Thanks for the reply.
Wes Garland wrote:
1. There is no APR equivalent for free, as it is neither
needed nor desired. Simply allocate your memory from a pool, and
destroy the pool when it is no longer needed. I would suggest making a
subpool on RE create and bury it in an opaque pointer describing your
RE, if you're actually going to go whole-hog on this. Me? I use the
OS regexec/regcomp (search only) and register an apr_pool_cleanup
handler to avoid leaking memory.
I'm creating a series of pre-compiled/analyzed regex expressions at
server start up - and doing a lot of S&R during processing. I do
create a dedicated pool for this, however, I can never destroy it, the
pre-compiled expression are stored there and should stay there till
server shutdown. And the PCRE documentation states that I should use
one memory allocation function before first usage. I will try to use
one pool for the regex creations, and another to be used for the search
part - see if that works.
For those interested, I traced the issue to UTF-8 handling- PCRE_UTF8
flag will significantly slow down the searches. Not all my regexes need
to have UTF-8 enabled, only those dealing with embedded strings, so I
shaved a lot of time off by being more selective.

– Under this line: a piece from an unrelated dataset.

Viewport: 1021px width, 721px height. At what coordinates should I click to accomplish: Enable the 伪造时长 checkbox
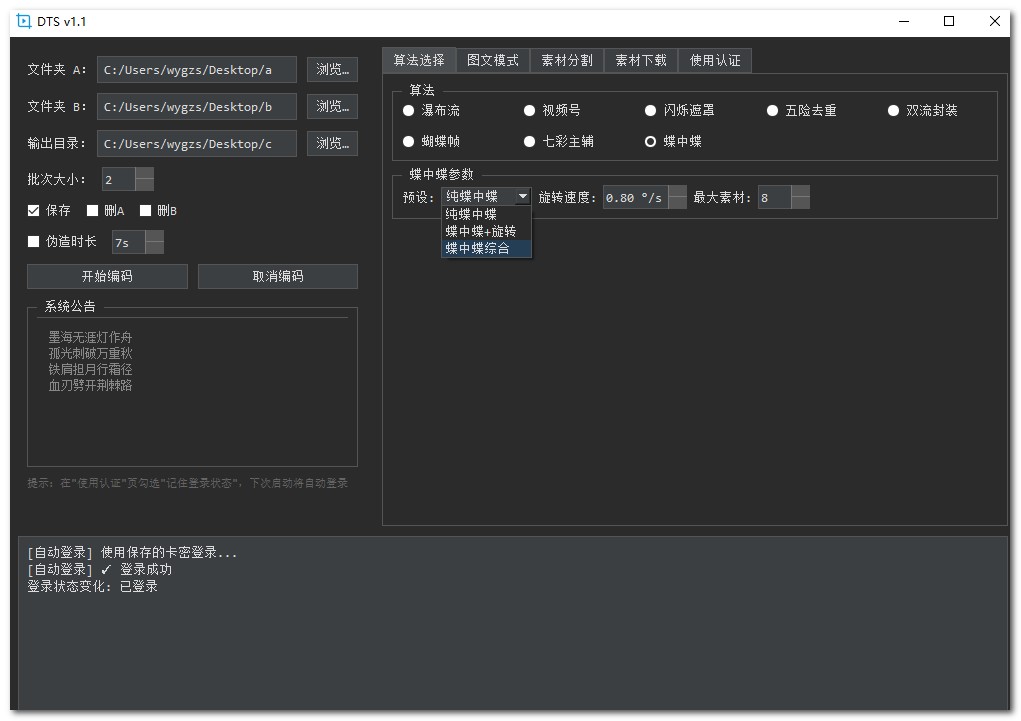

2. Personally, I would never roll my own search and replace except
under exceptional circumstances. That said, your approach doesn't sound
unreasonable, but it's difficult to say what your problem is without
profiling the code and looking at memory consumption. Start by
consulting the literature, S&R is a well-understood problem; and
maybe google some stuff on ropes, they may serve you better than
Here's a paper on ropes which discusses concatenation,
which *should* be where you're spending your search and replace time: www.cs.ubc.ca/local/reading/proceedings/spe91-95/spe/vol25/issue12/spe986.pdf
Will read thanks! But with UTF-8 out of the way,
output = apr_array_pstrcat ( subpool, strip_arr, 0 );
works perfectly fine and fast.
Note - if your S&R is regexp instead of strcmp, you could also be
spending most of your time in the regex state machine. Profile!
I guess I now have to deal with my UTF-8 issues.. ugh. I wonder if
UTF-16 would be faster as all chars are 2 bytes long. I'll also try
memcached to cache the results so I don't have to do the same
processing on every request.